Dal 2014, la delocalizzazione di attività d’impresa in paesi extra-UE fa perdere il diritto ai contributi pubblici in conto capitale ricevuti: lo prevede la Legge di Stabilità (comma 60, articolo unico, L. 147/2013) per salvaguardare il mercato del lavoro e la produzione locale. Alle aziende che delocalizzano le attività produttive apportando una riduzione del personale pari al 50% vengono tolti gli incentivi statali concessi.
Le nuove regole
In dettaglio, la nuova norma prevede che ii contributi pubblici in conto capitale eventualmente erogati a partire dal primo gennaio 2014 decadano se l’impresa delocalizza la produzione in uno Stato non appartenente all’Unione Europea entro tre anni dalla concessione degi stessi. Non solo: dovrà anche restituire i contributi a fondo perduto ricevuti. La penalizzazione, tuttavia, scatta solo se di dimezza il proprio personale.
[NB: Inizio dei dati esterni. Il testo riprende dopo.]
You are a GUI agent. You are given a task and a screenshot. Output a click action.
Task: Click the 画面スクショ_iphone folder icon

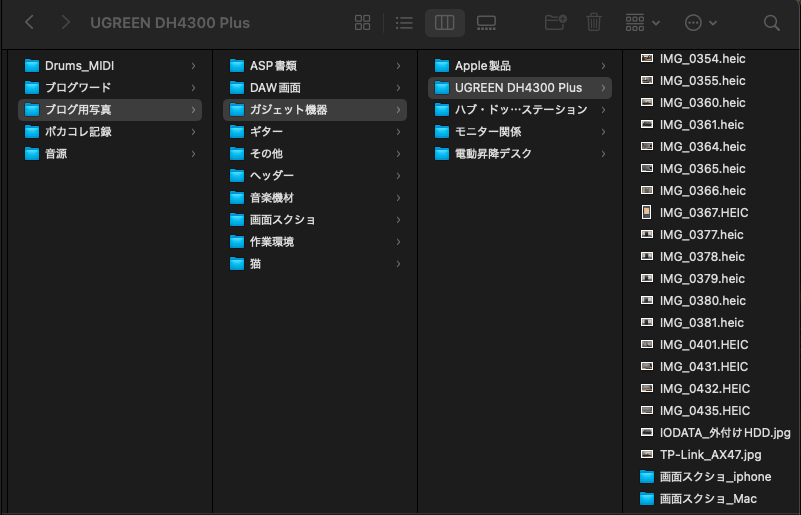click(646, 477)
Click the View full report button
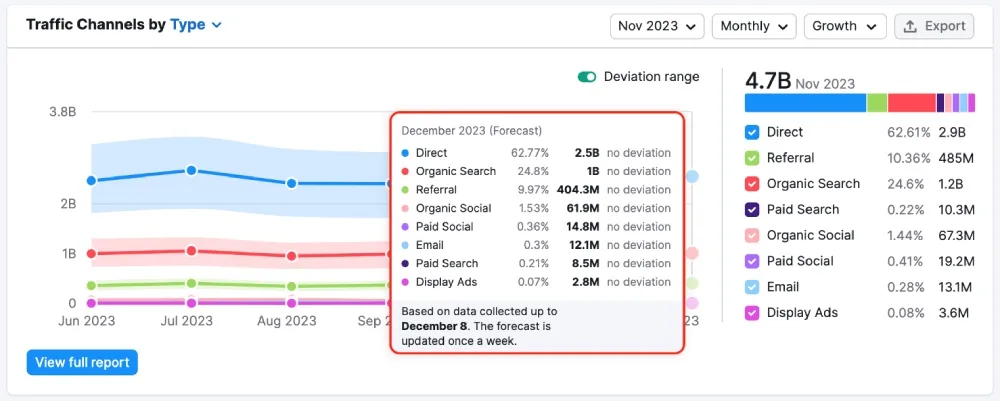This screenshot has height=401, width=1000. (x=82, y=362)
Mattia Fantinati, capogruppo del Movimento 5 Stelle in commissione Attività Produttive della Camera e primo firmatario dell’emendamento approvato, commenta: «ci sono aziende che chiudono qui in Italia per aprire in Paesi dove la manodopera costa meno, ma quasi sempre non è questo il vero motivo per cui delocalizzano», la manodopera a basso costo «è spesso una scusa raccontata per giustificare il fatto che le imprese vogliono chiudere in Italia oppure che devono ridurre ai propri dipendenti lo stipendio o peggiorare le loro condizioni lavorative». Secondo le cifre fornite da Fantinati, «le 27mila aziende che hanno delocalizzato, lo hanno fatto principalmente in Francia, Svizzera, Austria dove la manodopera non costa di meno, ma dove è più facile fare impresa». La perdita dei contributi, tuttavia, secondo la norma scatta solo se si delocalizza fuori dal territorio dell’Unione Europea.